The line containing "Instruction: Apply superscript formatting" marks the start. Restate it and every following line through the end of the records exactly, and nothing else, leaving out the pictures.
[DATA SUPPLIED Boundary: Start]
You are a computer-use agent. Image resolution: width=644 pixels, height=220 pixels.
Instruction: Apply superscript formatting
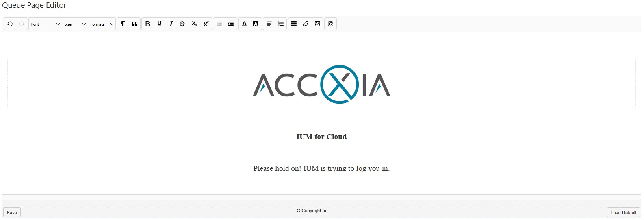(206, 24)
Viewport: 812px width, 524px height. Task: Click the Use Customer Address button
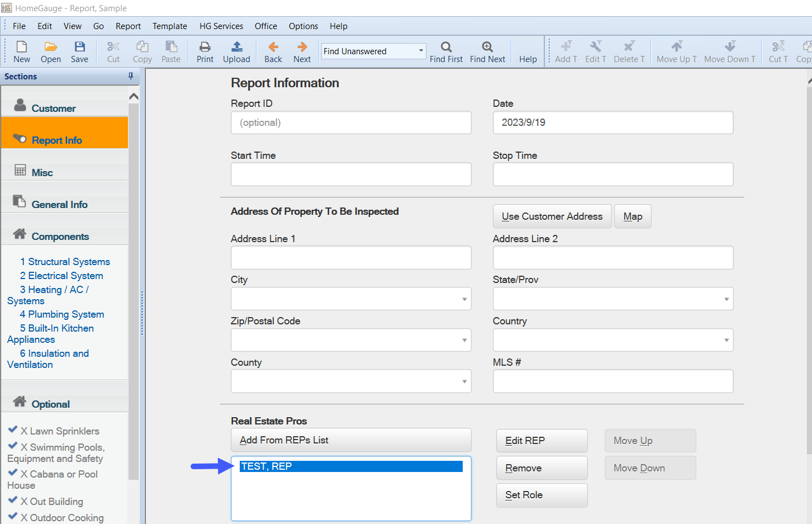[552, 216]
[DATA SUPPLIED Boundary: End]
OUTPUT FOR THIS TASK |
Instruction: Apply superscript formatting
(206, 24)
Viewport: 812px width, 524px height. Task: Click the Use Customer Address button
[552, 216]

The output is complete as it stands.